**Data supplied:**

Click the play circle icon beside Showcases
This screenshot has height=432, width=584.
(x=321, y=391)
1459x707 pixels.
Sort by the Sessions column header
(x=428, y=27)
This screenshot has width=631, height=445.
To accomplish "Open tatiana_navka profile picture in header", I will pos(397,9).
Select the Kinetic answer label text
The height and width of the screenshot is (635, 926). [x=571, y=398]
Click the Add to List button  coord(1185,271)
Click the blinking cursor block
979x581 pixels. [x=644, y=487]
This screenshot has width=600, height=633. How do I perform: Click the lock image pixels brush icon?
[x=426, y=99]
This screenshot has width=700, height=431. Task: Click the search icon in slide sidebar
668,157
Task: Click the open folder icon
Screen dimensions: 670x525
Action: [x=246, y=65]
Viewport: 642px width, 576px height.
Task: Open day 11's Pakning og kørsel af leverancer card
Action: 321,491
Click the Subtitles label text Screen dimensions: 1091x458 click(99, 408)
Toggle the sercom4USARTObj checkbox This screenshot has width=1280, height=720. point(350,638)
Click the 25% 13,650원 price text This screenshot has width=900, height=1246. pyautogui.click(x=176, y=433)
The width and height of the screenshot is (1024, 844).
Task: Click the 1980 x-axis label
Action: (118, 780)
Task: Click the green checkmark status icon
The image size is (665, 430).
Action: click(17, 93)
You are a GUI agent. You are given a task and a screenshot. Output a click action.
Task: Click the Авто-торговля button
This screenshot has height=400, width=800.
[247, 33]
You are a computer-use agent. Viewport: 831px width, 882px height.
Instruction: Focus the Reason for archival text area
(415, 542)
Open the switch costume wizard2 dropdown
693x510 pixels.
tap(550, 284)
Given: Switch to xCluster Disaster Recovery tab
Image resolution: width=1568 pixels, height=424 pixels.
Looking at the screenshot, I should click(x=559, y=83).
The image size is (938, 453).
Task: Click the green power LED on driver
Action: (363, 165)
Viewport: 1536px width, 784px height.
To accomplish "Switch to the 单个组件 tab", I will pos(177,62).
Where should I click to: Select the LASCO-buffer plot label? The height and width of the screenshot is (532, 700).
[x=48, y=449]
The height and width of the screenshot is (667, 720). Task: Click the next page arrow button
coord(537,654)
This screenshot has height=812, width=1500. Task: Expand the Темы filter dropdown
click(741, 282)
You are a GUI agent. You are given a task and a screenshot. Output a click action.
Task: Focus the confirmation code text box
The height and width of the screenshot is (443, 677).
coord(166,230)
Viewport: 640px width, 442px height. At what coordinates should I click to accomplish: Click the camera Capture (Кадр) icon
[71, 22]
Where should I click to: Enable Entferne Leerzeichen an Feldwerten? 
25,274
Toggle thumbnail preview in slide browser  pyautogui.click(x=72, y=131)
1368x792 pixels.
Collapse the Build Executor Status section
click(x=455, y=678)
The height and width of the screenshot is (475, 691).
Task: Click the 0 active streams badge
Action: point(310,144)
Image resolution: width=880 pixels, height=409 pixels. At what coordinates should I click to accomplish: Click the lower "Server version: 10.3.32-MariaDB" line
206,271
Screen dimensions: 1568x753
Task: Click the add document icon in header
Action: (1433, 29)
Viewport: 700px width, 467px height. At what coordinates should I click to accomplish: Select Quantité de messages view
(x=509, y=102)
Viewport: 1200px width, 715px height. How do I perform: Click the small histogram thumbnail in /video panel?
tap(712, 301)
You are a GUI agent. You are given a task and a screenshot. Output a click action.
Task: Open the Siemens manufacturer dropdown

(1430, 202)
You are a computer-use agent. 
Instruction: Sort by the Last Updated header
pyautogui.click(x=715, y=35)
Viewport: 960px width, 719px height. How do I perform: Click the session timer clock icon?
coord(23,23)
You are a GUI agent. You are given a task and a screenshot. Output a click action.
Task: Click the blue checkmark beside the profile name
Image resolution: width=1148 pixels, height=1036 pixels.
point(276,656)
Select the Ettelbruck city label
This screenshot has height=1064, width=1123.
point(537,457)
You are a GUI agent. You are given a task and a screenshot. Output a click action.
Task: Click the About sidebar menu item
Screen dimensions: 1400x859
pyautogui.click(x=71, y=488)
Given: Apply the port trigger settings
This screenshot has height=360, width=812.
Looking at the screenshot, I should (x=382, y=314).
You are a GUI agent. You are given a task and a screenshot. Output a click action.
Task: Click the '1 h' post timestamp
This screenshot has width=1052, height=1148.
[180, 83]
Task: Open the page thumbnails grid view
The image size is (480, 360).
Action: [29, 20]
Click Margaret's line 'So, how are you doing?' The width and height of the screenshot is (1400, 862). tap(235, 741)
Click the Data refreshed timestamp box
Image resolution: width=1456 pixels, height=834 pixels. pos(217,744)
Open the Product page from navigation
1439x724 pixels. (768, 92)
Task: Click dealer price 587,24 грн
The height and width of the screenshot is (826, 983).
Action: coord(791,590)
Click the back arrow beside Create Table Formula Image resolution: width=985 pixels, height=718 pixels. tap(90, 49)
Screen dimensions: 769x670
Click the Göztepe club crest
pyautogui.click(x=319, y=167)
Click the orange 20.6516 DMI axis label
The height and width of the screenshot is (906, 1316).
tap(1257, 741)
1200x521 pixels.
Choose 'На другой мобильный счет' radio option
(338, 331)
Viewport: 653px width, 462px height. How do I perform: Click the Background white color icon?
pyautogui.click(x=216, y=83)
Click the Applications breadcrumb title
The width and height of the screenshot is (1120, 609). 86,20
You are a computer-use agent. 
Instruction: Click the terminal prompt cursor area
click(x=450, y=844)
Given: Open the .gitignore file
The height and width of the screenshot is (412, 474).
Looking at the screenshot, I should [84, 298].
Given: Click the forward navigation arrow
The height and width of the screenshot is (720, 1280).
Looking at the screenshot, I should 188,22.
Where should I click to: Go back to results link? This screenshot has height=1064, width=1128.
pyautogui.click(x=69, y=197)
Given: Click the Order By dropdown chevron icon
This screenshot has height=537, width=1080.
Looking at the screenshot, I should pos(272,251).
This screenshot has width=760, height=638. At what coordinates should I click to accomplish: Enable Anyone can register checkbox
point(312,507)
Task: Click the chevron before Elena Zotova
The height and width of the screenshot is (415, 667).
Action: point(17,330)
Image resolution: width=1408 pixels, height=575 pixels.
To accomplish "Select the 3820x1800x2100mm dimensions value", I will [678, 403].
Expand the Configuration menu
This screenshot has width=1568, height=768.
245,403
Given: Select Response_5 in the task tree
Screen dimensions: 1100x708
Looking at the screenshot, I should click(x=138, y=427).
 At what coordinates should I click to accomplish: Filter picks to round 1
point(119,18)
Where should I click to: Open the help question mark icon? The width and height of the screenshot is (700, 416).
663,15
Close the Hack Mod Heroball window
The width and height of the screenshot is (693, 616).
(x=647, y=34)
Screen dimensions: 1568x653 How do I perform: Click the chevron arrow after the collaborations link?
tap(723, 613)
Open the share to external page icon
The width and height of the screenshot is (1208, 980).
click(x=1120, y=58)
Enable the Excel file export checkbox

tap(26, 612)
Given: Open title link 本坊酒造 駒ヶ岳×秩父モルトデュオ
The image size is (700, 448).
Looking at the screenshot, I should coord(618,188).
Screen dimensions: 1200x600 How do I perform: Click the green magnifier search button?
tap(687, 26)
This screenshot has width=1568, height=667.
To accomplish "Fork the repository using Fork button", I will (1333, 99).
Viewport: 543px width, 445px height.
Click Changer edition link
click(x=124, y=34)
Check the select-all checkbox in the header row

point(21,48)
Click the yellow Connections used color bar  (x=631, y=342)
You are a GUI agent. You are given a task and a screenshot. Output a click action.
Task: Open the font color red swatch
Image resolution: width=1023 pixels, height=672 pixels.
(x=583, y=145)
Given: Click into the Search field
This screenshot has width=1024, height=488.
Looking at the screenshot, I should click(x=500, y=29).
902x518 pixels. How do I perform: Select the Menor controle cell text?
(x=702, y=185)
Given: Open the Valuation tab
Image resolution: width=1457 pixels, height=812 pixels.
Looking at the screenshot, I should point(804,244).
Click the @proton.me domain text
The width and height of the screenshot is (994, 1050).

**About this task:** All lines above from the one with "The height and width of the screenshot is (720, 1280)." to the one with "This screenshot has width=1568, height=667.", inclusive, should be copied exactly, and no other lines.

**Answer box:**
The height and width of the screenshot is (720, 1280).
Looking at the screenshot, I should 188,22.
Where should I click to: Go back to results link? This screenshot has height=1064, width=1128.
pyautogui.click(x=69, y=197)
Given: Click the Order By dropdown chevron icon
This screenshot has height=537, width=1080.
Looking at the screenshot, I should pos(272,251).
This screenshot has width=760, height=638. At what coordinates should I click to accomplish: Enable Anyone can register checkbox
point(312,507)
Task: Click the chevron before Elena Zotova
The height and width of the screenshot is (415, 667).
Action: point(17,330)
Image resolution: width=1408 pixels, height=575 pixels.
To accomplish "Select the 3820x1800x2100mm dimensions value", I will [678, 403].
Expand the Configuration menu
This screenshot has width=1568, height=768.
245,403
Given: Select Response_5 in the task tree
Screen dimensions: 1100x708
Looking at the screenshot, I should click(x=138, y=427).
 At what coordinates should I click to accomplish: Filter picks to round 1
point(119,18)
Where should I click to: Open the help question mark icon? The width and height of the screenshot is (700, 416).
663,15
Close the Hack Mod Heroball window
The width and height of the screenshot is (693, 616).
(x=647, y=34)
Screen dimensions: 1568x653 How do I perform: Click the chevron arrow after the collaborations link?
tap(723, 613)
Open the share to external page icon
The width and height of the screenshot is (1208, 980).
click(x=1120, y=58)
Enable the Excel file export checkbox

tap(26, 612)
Given: Open title link 本坊酒造 駒ヶ岳×秩父モルトデュオ
The image size is (700, 448).
Looking at the screenshot, I should coord(618,188).
Screen dimensions: 1200x600 How do I perform: Click the green magnifier search button?
tap(687, 26)
This screenshot has width=1568, height=667.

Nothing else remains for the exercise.